Variable and Severe Phenotypic Expression of the “Lebanese Allele” in Two Sisters with Familial Hypercholesterolemia

Abstract

The “Lebanese allele” {LDLR c.2043 C>A (p.cys681X)} is a nonsense mutation in the low-density lipoprotein receptor (LDLR) gene that results in a truncated non-functioning LDLR protein. We report two sisters of Lebanese descent who presented with familial hypercholesterolemia (FH) and were both heterozygous for the Lebanese allele, but had very distinct LDL-C levels and clinical phenotypes.
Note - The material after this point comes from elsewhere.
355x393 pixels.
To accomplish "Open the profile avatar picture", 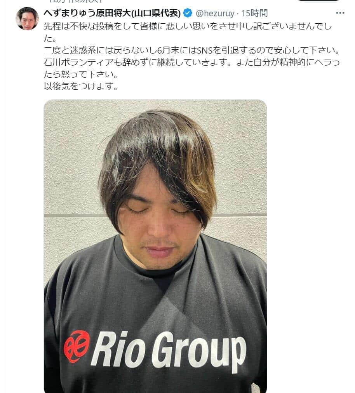I will click(27, 19).
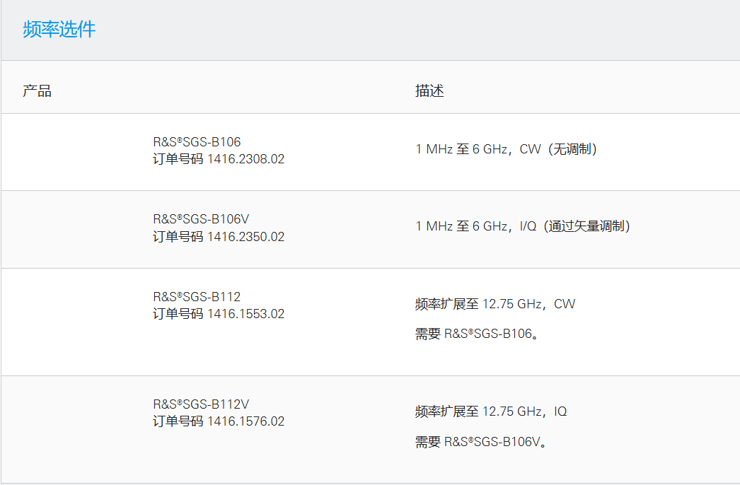Click the 频率选件 section heading
The height and width of the screenshot is (485, 740).
coord(59,30)
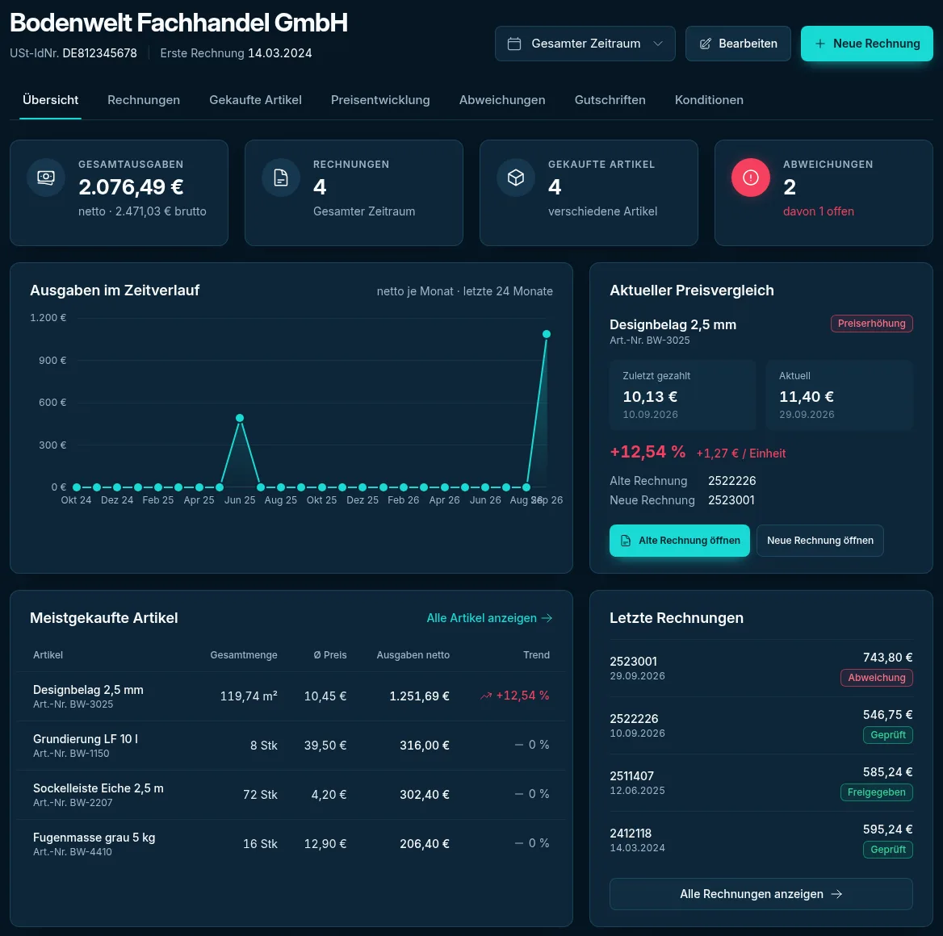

Whereas one of the sisters had LDL-C in the expected range of Heterozygous FH (HeFH) with the Lebanese allele (LDL-C of 292 mg/dl), the other sister had a more severe LDL-C phenotype in the Homozygous FH (HoFH) range (LDL-C of 520 mg/dl) along with manifest atherosclerosis. Surprisingly, she did not demonstrate a compound heterozygote or double heterozygote status. We discuss different mechanisms that are purported to play a role in modifying the phenotype of FH, including different variants and polygenic modifiers. HeFH patients with the Lebanese allele can have a wide spectrum of LDL-C levels that range from the typical heterozygous to homozygous phenotypes.